May 22, 2006
Merck Cancer Vaccine Faces Christian-right Scrutiny
By Julie Steenhuysen
CHICAGO (Reuters) - Merck & Co. Inc.'s vaccine to prevent the world's most prevalent sexually transmitted infection sailed through a panel of U.S. health experts, despite early fears of opposition from the Christian Right that it might lead to promiscuity and a false sense of security.The drugmaker's efforts to educate Christian groups while touting the vaccine's top selling point -- prevention of cervical cancer -- helped win them over.
But Merck may ultimately find itself at loggerheads with those same groups as it seeks to make the vaccine mandatory for school admission, a step considered key for widespread acceptance and one that many of the groups oppose.
The vaccine, known as Gardasil, with an estimated $2 billion U.S. market potential, targets four types of sexually transmitted human papilloma virus, or HPV, which is believed to cause more than 70 percent of cervical cancer cases and 90 percent of genital warts.
"We don't think it should be made mandatory for school attendance," said Peter Sprigg, vice president of policy at the Family Research Council, who attended the Food and Drug Administration (FDA) advisory panel meeting on Thursday.
That view is shared by evangelical Christian group Focus on the Family.
"We support the widespread availability of the vaccine, but we do oppose the mandatory vaccination for entry to public school," said Linda Klepacki, an analyst for sexual health for the group.
For Gardasil to be widely adopted, Merck must first win FDA approval. Then, it must garner widespread backing from the Advisory Committee on Immunization Practices -- a group that advises the U.S. Centers for Disease Control and Prevention on immunization standards. Both Merck and analysts deem widespread backing likely.
States would then consider whether it should be included in the list of vaccinations required for school admission.
"This is a disease that is completely sexually transmitted," Klepacki said, unlike the mumps or measles, which can be transmitted by casual contact. "We believe that parents should have the final say on whether to vaccinate their children."
KEY PRODUCT FOR MERCK
Merck faces a host of product liability lawsuits over its withdrawn arthritis drug Vioxx and imminent generic competition for its cholesterol drug Zocor, so the company has a lot riding on the success of Gardasil.
If the FDA follows the unanimous recommendation of its expert panel, which is widely expected, Merck will launch Gardasil in June.
That would give Merck at least a one-year advantage over GlaxoSmithKline Plc , which is developing its own HPV vaccine called Cervarix.
Cervical cancer is the second-most-common cause of cancer deaths worldwide. There are nearly a half million diagnoses and 240,000 deaths each year, Merck said.
Glaxo has estimated the combined global market opportunity for the new vaccines would be $4 billion to $7 billion a year by 2010.

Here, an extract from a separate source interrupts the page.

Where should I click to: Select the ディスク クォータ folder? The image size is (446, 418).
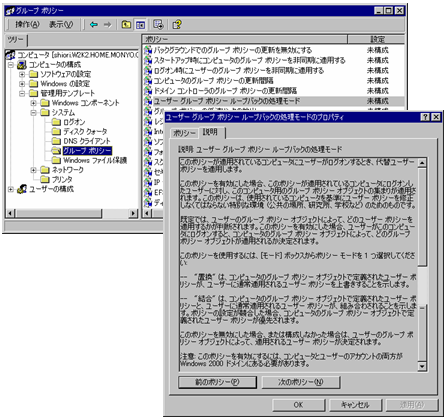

"The market isn't really going to develop quickly until state health departments start requiring it for school age children," A.G. Edwards analyst Al Rauch said, adding that the process would take two to five years.
Merck plans to support a school mandate.
"Obviously, we believe school requirements are a very positive intervention because they do help to increase access on a state-by-state level to vaccines, especially for something as important as cervical cancer," Merck spokeswoman Kelly Dougherty said.
She said Merck would give state health officials data and information about the vaccine -- the same approach it used to win initial backing from Christian groups.
The Family Research Council's Sprigg said Merck met extensively with his group to address concerns that the vaccine might encourage promiscuous behavior by providing a false sense of protection against sexually transmitted disease.
"From the material being reported thus far, we are being told that they have not found that effect," Sprigg said, adding, "We are monitoring this."
Dr. Gene Rudd of the Christian Medical and Dental Associations, which also supports the vaccine but opposes school mandates, said he believes states could resolve the matter by building in some wiggle room.
"Our position is to have an easy opt out," he said. "Make it mandatory in the sense that it is generally accepted, but parents can opt out."
While Merck awaits FDA approval, it is getting the word out about Gardasil. The company started seeding the U.S. market last month with an informational advertising blitz stressing the link between HPV and cervical cancer.
Merck said it would continue its education efforts while regulatory agencies around the world review the product.
A U.S. television and print campaign, with the tagline "Tell Someone," makes no mention of the company or the vaccine, but Merck is now considering how to integrate the vaccine into its promotional materials, said Bev Lybrand, vice president of marketing.
She said the campaign was "born out of the finding that very little awareness exists among women about HPV and its consequences."